The Conservative government initially budgeted $8 million for the audits, which are expected to scrutinize about 60 groups by 2017.
Audits to silence critics?
Critics have slammed the crackdown as an attempt to silence groups not aligned with the Conservative agenda, including some environmental groups. But the CRA has denied those accusations, insisting it is only upholding rules around partisan activities and charitable donations.
Imagine Canada says in spite of the chill, many charities are speaking out to raise awareness and challenge candidates during the campaign, and it calls them a "beacon" to the rest of the sector.
President and CEO Bruce MacDonald said it's "critically important" for charities to discuss their issues during the election campaign.
"Charities have a very long history of engagement in public policy in this country.

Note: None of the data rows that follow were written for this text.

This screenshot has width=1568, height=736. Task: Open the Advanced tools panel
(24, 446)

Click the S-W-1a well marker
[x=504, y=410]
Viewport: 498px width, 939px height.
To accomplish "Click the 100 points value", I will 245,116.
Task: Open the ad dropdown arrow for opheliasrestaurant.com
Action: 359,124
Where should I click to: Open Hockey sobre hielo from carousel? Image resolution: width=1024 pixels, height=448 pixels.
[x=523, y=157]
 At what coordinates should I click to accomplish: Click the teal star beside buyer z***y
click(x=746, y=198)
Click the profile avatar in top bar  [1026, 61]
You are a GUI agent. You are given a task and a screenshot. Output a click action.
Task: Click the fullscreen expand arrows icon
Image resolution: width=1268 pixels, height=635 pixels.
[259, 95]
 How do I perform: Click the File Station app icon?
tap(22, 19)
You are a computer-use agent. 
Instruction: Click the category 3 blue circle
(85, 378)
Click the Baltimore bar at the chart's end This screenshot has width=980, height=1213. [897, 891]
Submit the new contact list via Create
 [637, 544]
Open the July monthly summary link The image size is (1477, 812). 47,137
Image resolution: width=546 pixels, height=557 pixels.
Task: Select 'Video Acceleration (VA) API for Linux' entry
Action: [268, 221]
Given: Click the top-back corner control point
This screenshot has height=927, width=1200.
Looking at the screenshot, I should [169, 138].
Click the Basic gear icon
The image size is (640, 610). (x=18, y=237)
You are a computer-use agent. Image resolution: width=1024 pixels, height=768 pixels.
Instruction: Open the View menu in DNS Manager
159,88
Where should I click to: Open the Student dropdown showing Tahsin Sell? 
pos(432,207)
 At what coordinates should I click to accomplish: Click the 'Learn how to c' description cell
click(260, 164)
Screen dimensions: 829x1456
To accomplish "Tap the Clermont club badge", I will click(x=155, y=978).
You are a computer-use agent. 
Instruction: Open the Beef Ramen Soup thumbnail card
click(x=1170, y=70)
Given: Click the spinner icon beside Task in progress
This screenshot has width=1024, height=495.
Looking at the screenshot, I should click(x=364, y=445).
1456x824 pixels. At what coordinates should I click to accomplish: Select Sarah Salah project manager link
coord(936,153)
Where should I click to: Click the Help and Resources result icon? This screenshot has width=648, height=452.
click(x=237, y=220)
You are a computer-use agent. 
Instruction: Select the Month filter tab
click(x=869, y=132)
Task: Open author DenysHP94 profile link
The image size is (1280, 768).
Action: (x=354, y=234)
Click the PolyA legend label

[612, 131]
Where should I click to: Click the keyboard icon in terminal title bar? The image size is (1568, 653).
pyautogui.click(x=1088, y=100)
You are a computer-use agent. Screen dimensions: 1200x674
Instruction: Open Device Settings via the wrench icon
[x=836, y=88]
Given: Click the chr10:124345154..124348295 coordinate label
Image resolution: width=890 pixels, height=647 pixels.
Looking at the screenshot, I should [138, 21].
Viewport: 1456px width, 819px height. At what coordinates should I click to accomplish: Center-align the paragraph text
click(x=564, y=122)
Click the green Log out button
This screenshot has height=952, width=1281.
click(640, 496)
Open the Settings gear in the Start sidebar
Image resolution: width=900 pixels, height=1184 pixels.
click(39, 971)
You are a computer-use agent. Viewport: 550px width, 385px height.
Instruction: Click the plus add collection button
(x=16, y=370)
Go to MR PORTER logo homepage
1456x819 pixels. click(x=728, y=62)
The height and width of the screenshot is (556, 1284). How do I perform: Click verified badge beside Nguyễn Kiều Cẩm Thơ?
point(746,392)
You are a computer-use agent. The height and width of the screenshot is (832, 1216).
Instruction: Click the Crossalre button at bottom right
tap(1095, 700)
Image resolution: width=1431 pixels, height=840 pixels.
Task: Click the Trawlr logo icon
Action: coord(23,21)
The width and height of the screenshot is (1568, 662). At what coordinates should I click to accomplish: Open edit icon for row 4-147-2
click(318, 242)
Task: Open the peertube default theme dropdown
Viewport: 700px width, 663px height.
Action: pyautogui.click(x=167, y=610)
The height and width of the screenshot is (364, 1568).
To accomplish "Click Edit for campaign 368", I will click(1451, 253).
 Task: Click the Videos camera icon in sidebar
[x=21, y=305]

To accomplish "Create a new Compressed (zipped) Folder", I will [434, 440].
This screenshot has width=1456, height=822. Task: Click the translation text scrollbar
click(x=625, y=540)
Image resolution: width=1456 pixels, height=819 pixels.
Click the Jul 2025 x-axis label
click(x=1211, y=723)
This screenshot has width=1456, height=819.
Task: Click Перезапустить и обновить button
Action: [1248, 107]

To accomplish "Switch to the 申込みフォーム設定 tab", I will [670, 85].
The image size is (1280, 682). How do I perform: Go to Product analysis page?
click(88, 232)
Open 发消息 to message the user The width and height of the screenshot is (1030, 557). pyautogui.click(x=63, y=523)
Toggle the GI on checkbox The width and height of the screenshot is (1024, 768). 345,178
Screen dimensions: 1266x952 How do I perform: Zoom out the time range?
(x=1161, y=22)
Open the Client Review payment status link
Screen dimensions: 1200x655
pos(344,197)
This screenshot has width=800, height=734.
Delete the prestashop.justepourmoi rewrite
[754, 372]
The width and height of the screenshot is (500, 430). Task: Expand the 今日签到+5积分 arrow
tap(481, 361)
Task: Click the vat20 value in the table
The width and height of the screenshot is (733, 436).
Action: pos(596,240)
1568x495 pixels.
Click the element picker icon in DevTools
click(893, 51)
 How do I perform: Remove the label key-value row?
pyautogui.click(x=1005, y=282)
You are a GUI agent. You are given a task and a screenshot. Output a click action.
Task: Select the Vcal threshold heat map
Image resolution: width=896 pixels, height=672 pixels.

You can look at everything from stiffer penalties on drinking and driving to smoking in the workplace, and many of the changes that are now commonplace in today's society actually were driven by charitable organizations bringing information and data and research to the attention of decision-makers," he told CBC News.
The Imagine Canada report also outlines how politically charged incidents can arise during election periods.
"Political parties themselves may unwittingly put charities in difficult positions by, for example, wanting to announce a new policy proposal at a charity's premises or with charity leaders alongside them," the report reads.
A controversy around one high-profile charity erupted on the campaign trail last month after federal Industry Minister James Moore, who is not seeking re-election, announced $35 million in federal funds to match donations raised during this year's Terry Fox Run.
In that case, no one from the charitable foundation or family was present at the event, but Conservative Leader Stephen Harper came under fire for exploiting the legacy of a Canadian hero to score political points.
Harper said the campaign pledge was simply honouring an earlier request made by the Terry Fox Foundation, but the Conservatives backtracked on Moore's claim that the Fox family had supported the funding announcement.
Calls for parties to adopt policies
The Imagine Canada report lists a broad range of charities that are calling for parties to adopt policies, from eliminating barriers for disabled Canadians to regulating tobacco and improving mental health, youth employment and food policy.
The report comes as the collapsing price of oil could have a major impact on charitable giving by corporations and individuals.
MacDonald said the shortfall could be offset nationally by boosts in other sectors such as manufacturing, but regions like Alberta are bracing for a potential blow as oil companies may be forced to slow or halt future contributions.
"Certainly in Alberta it could be quite significant," he said. "If you have companies who are laying off employees, then the ripple effect from some of the major producers where supplementary industries that support the oil industry are also being affected, you see that the cascade effect could be quite significant."
Suncor Energy could not speculate on how the slump could affect future donations, but said it will deliver on its existing promises.
"We will honour all existing, committed, community partnerships and continue to look for a variety of other opportunities to remain engaged in and support communities," spokeswoman Nicole Fisher said.
"The Suncor Energy Foundation has prepared for tough times and has a reserve fund in place to ensure we can honour our commitments."